Northeast Asia--Cultural Influences on the U.S. National Security Strategy - Cover

Authored by Mr. Larry B. Rogers.

June 2004

17 Pages

Brief Synopsis

The U.S. core interests and National Security Strategy are founded on Western cultural operatives that assume all nation-states will respond to its influences in a predictable manner. When states do not respond appropriately, we assume they are either recalcitrant or irrational. A decade ago, this approach towards the states of the Northeast Asia region was highly effective as their economic or military dependency upon us, or their fear of both, usually forced them to respond within the scope of our objectives. Today, we no longer have the preponderance of economic or military power in the region, and old tactics will not continue to work effectively. Even within those states considered our allies, tolerance of what is deemed an abrasive U.S. presence is decreasing while anti-Americanism is growing. To continue to maneuver successfully to attain and sustain our interests requires that we carefully consider the perspectives, biases, and influences of these cultures to devise strategies that provide the most effective application of our elements of national power. This paper will discuss the Northeast Asian regional cultures, our current security strategy in regards to them, and recommendations for addressing regional cultural influences to meet our objectives and protect our interests.

Introduction

The development and implementation of the U.S. core interests and National Security Strategy (NSS) in regards to the Northeast Asia (NEA) region requires careful consideration of the cultures that we are attempting to influence. The effect of Western culturally-based persuasive strategies upon non-Western based cultures can easily lead to serious problems as evidenced by the issues we are facing today in postwar Iraq. Other cultures, even those within our own borders, do not always agree with our perspectives or see a need to adopt our cultural systems over their own. This is true particularly of cultures that existed for thousands of years before our own came into world prominence. To be successful in both the development and subsequent implementation of our security strategies for NEA, we must understand the cultural operatives1 at work to better apply our strategic influences.

The social sciences have addressed intercultural interaction for many years. Publications abound that address the differences between the cultures of NEA and our own and offer solutions for addressing them. If we rely on might makes right, then the effects of cultural differences are of little concern. Coercive strategies, vice persuasive ones, will obtain the results we want. However, this will not continue in the long run. The key to effecting lasting change within a NEA culture is to recognize its cultural operatives and form persuasive strategies that leverage them.

We accept the importance of knowing our enemy (or opponent) and knowing ourselves. Yet we limit our knowledge of both during intercultural relations as we seek our cognitive comfort zones.

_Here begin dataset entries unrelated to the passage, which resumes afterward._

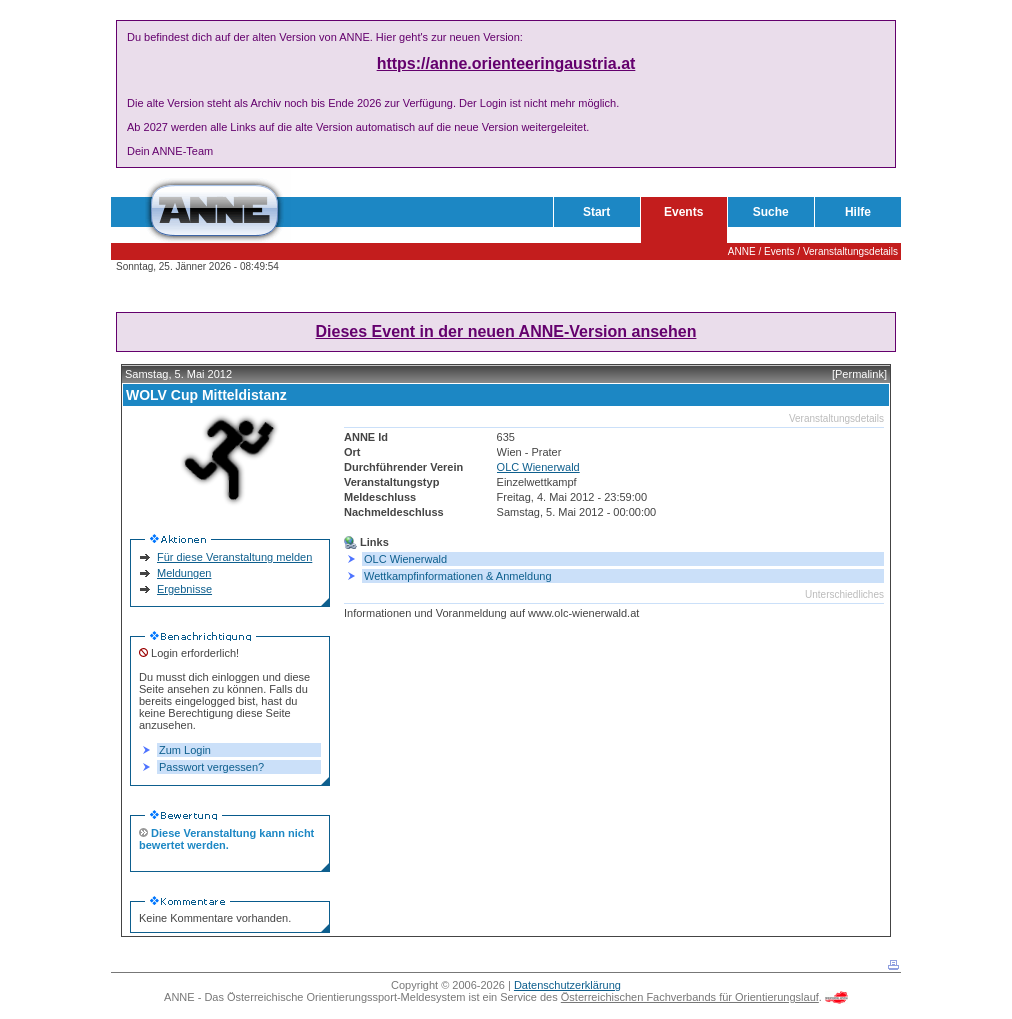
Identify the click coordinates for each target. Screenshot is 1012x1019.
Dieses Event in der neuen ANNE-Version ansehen (506, 331)
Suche (771, 212)
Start (596, 212)
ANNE (742, 251)
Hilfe (858, 212)
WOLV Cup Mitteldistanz (206, 395)
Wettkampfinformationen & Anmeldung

Diplomats who negotiate intercultural agreements know diplomacy, not sociology. Fortunately, many are aware of the cultural operatives at play through experience or from information provided by their staffs. Even so, they are still trained in Western diplomacy that is influenced heavily by Western cultural operatives. For example, negotiation can be learned in many Western institutions that focus their course content on how to apply Western psychology to persuade a counterpart. This works fine when negotiating with a Western culture, but applying these tactics and techniques on NEA cultures is not effective and can leave counterparts confused and belligerent.

This paper will discuss and contrast potentially critical cultural operatives that exist within our own and the NEA cultures and describe possible pitfalls that should be avoided during the development and implementation of the U.S. NSS.